ORLANDO, Fla. – Sponsor defection from the world of golf has made headlines of late, but declaring it a trend is premature.
Such casualties often are inevitable during a recession, but their occurrence shouldn’t be interpreted as golf’s loss of value or appeal. The fact remains the sport delivers a desired demographic and can provide sponsors tremendous broadcast exposure and access to grass-roots initiatives.
That point was underscored when the PGA of America announced Jan. 28 at the PGA Merchandise Show the signing of the Royal Bank of Canada as its third “official patron” – the association’s highest level of partnership. (Mercedes Benz and American Express also are PGA official patrons.)

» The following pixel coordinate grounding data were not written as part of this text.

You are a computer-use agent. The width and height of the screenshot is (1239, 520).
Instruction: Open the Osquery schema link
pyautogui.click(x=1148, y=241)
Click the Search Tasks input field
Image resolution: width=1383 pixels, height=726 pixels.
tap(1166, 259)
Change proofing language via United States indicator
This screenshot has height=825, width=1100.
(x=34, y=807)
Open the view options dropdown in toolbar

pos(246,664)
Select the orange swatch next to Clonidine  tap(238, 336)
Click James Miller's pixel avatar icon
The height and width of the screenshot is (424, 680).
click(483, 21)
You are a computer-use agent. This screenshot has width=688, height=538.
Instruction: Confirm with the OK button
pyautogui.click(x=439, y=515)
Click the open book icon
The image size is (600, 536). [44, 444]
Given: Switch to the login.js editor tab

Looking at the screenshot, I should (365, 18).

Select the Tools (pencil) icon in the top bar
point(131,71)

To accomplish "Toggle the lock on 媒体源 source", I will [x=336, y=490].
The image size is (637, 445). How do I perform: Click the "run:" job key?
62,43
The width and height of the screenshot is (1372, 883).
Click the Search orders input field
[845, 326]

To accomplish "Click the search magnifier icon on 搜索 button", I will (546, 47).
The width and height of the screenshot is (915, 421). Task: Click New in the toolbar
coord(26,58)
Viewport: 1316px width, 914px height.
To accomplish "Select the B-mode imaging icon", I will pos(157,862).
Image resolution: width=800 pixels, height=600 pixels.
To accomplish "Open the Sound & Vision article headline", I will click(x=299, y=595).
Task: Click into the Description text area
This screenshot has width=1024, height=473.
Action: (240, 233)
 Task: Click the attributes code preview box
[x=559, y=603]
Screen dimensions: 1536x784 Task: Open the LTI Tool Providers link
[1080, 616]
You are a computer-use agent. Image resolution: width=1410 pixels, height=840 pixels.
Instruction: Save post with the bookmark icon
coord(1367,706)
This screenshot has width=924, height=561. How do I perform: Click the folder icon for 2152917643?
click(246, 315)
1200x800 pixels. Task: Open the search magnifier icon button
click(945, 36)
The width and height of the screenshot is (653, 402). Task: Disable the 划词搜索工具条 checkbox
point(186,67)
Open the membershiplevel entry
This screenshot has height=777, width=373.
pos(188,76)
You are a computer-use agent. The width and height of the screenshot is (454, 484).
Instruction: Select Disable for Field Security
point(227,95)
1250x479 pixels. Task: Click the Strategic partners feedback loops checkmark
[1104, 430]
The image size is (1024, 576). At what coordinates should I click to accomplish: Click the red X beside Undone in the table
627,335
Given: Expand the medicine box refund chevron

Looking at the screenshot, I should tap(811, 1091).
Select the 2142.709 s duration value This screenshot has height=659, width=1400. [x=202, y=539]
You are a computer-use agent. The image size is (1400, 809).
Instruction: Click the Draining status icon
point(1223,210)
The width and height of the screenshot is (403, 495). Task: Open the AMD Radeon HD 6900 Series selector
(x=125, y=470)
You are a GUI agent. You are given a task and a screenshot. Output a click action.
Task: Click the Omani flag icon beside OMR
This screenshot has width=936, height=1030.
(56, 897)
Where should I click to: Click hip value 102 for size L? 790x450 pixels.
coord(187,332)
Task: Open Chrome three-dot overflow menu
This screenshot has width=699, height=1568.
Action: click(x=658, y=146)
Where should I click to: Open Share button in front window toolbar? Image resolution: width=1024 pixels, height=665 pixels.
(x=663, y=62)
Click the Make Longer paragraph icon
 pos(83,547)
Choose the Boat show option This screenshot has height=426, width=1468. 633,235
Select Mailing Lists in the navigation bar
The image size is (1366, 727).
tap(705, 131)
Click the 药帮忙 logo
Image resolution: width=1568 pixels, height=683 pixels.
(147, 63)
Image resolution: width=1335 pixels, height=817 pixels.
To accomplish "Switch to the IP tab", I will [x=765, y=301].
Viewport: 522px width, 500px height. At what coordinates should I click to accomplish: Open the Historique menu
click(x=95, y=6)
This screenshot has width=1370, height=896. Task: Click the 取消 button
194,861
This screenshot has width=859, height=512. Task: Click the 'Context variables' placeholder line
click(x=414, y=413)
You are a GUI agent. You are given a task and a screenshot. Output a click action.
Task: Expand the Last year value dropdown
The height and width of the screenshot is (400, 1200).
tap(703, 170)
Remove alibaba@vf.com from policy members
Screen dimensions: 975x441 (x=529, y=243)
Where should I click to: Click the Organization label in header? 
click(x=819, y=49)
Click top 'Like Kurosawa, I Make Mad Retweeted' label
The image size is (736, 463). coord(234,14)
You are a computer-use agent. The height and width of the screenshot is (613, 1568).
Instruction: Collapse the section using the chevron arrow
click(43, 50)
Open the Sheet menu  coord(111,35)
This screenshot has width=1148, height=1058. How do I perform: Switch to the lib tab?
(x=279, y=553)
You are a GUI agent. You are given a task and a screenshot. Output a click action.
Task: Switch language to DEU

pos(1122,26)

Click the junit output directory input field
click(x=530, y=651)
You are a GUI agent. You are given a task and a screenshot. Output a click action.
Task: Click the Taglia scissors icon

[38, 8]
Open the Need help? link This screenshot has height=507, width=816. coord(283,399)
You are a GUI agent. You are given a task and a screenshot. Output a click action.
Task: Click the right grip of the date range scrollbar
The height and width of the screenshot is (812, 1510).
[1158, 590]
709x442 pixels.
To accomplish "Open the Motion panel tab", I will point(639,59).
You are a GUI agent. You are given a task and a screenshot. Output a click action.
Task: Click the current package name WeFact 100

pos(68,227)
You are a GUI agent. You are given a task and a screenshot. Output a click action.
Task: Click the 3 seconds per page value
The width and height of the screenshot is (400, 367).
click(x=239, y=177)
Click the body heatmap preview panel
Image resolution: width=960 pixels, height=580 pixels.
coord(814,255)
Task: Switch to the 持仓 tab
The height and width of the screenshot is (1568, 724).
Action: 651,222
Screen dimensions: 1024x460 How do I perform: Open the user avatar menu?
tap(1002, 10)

In addition to gaining status as the official bank of the PGA of America, RBC will be associated with properties ranging from the PGA Championship and the Ryder Cup to Play Golf America Days, a popular grow-the-game initiative held at golf facilities nationwide. RBC officials found the branding opportunities compelling, and they seized on the chance to partner with the PGA’s 28,000 members to grow its business neighborhood-by-neighborhood.
“In short, we view the recession as a leadership moment to step up,” said Jim Little of RBC.
The sixth-largest bank in North America aggressively has used golf as its primary marketing platform. It already serves as the title sponsor of the RBC Canadian Open, and its tour staff had included Anthony Kim, Mike Weir and Stephen Ames. RBC also announced it’s expanding Team RBC by adding Fred Couples, Luke Donald and Morgan Pressel.
“It’s a positive statement about sports marketing, and it’s a positive statement about golf,” Steranka said. “Sports marketing still works.”